We specify the instrumentation of OpenMP directives in terms of directive transformations because, first, this allows a description independent of the base programming language, and second, the specification is tied directly to the programming model the application programmer understands. Our transformation rules insert calls to pomp_NAME_TYPE(d) in a manner appropriate for each OpenMP directive, where NAME is replaced by the name of the directive, TYPE is either fork, join, enter, exit, begin, or end, and d is a context descriptor (described in Section 3.5). fork and join mark the location where the execution model switches from sequential to parallel and vice versa, enter and exit flag the entering and exiting of OpenMP constructs and finally, begin and end mark the start and end of structured blocks used as bodies for the OpenMP directives. Table 1 gives an overview about our proposed transformations and performance library routines. To improve readability, optional clauses to the directives, as allowed by the OpenMP standards, are not shown.
In order to be able to measure the synchronization time at the implicit barrier at the end of DO, SECTIONS, WORKSHARE, or SINGLE directives, we use the following method: If, as shown in the table, the original corresponding END directive does not include a NOWAIT clause, NOWAIT is added and the implicit barrier is made explicit. Of course, if there is a NOWAIT clause in the original END directive, then this step is not necessary. To distinguish these barriers from (user-specified) explicit barriers, in this case the pomp_barrier_###() functions are passed the context descriptor of the enclosing construct (instead of the descriptor of the explicit barrier).
Unfortunately, this method cannot be used for measuring the barrier waiting time at the end of parallel directives because they do not have a NOWAIT clause. Therefore, we add an explicit barrier with corresponding performance interface calls here. For source-to-source translation tools implementing the proposed transformations, this means that actually two barriers get called. But the second (implicit) barrier should execute and succeed immediately because the threads of the OpenMP team are already synchronized by the first barrier.
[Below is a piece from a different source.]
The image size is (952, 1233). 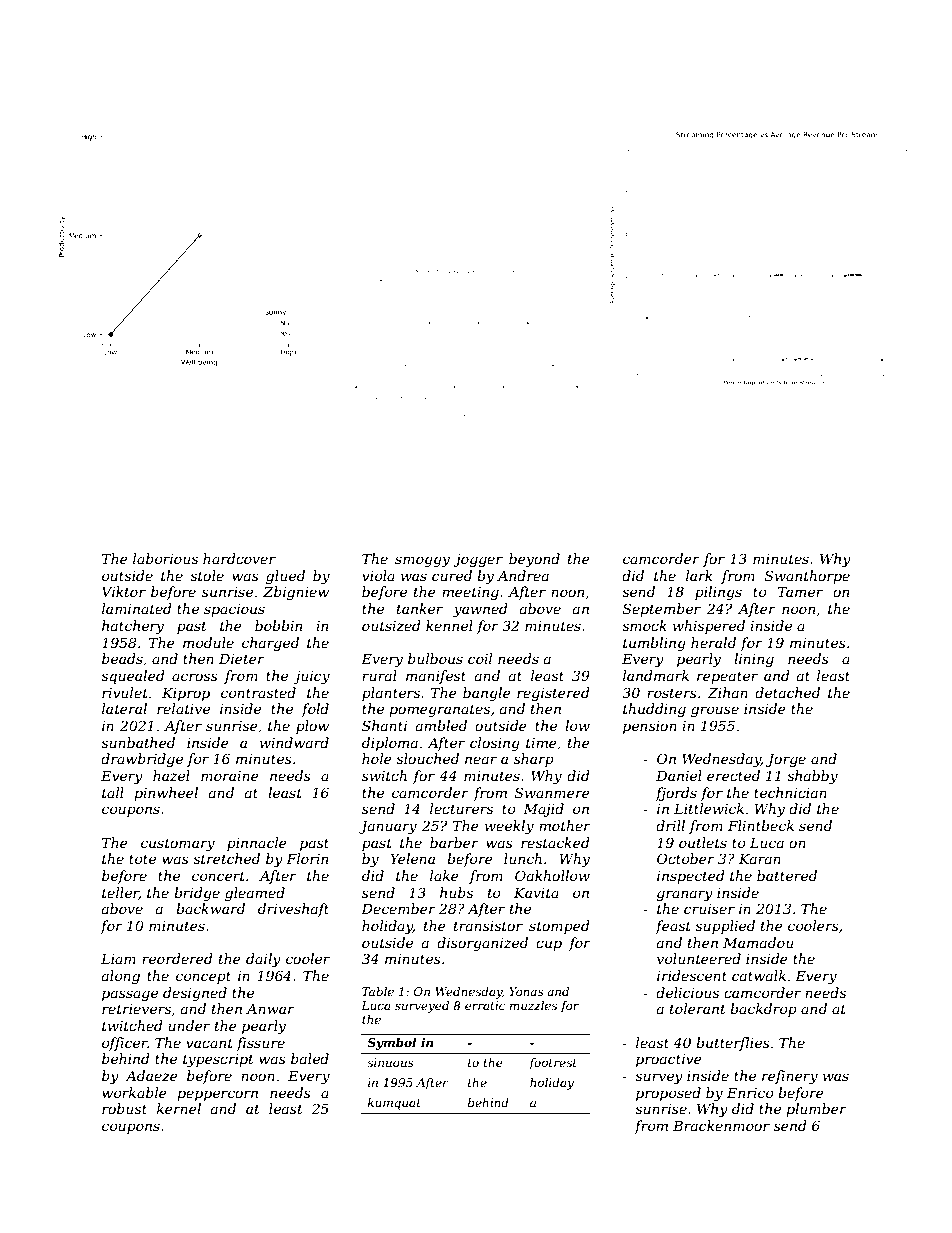 What do you see at coordinates (133, 677) in the page?
I see `squealed` at bounding box center [133, 677].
Of course, a OpenMP compiler can insert the performance interface calls directly around the implicit barrier, thereby avoiding this overhead.
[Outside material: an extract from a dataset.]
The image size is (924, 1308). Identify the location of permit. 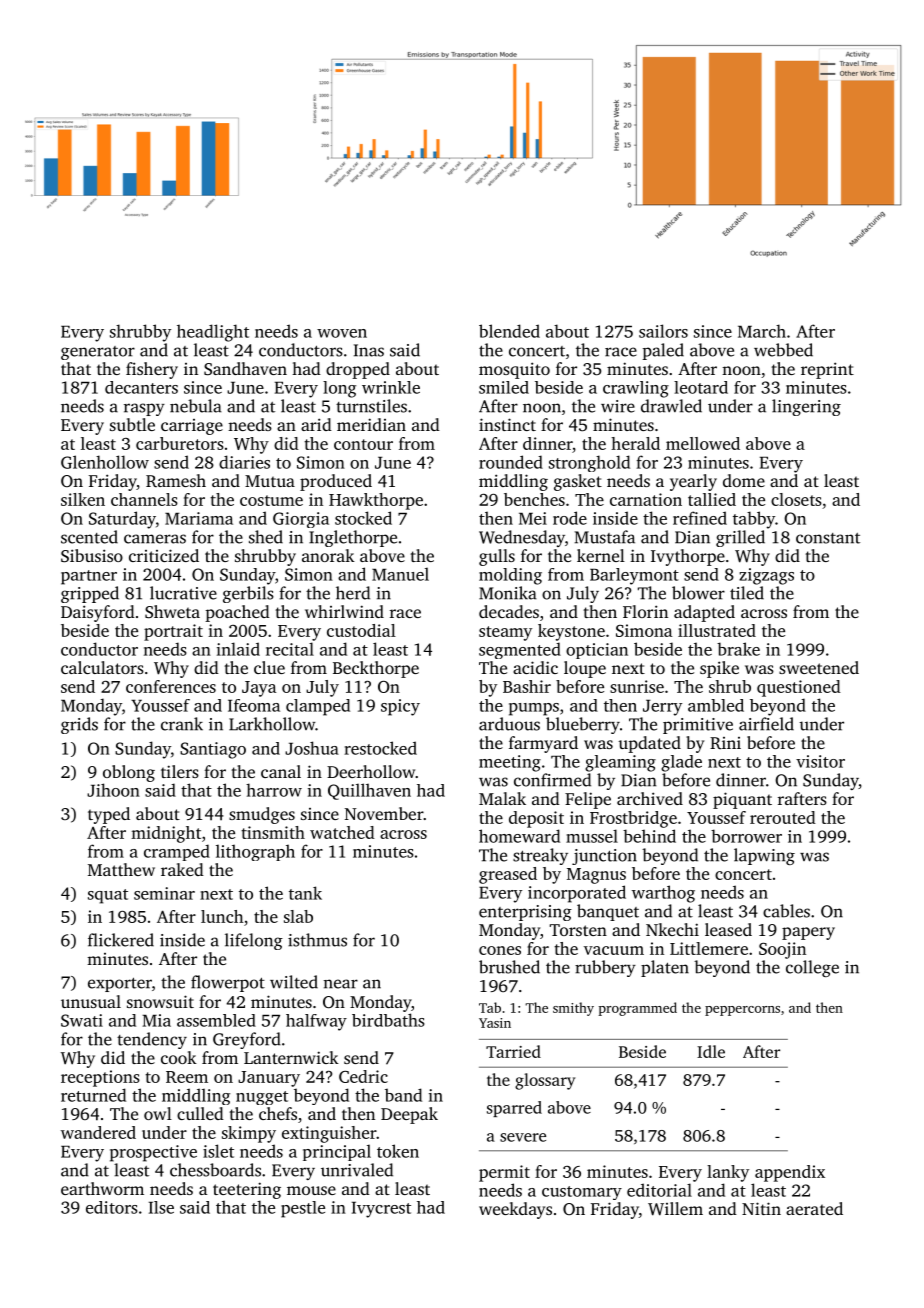
(504, 1173).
Transformation rules for the combined parallel work-sharing constructs (PARALLEL DO, PARALLEL SECTIONS, and PARALLEL WORKSHARE) can be defined in the same manner. They are basically the combination of transformations for the corresponding single OpenMP constructs. The only difference is that clauses specified for the combined construct have to be distributed to the single OpenMP constructs in such a way that it complies with the OpenMP standard (e.g., SCHEDULE, ORDERED, and LASTPRIVATE clauses have to be specified with the inner DO directive). Table 2 shows the proposed transformation for the OpenMP combined parallel work-sharing constructs.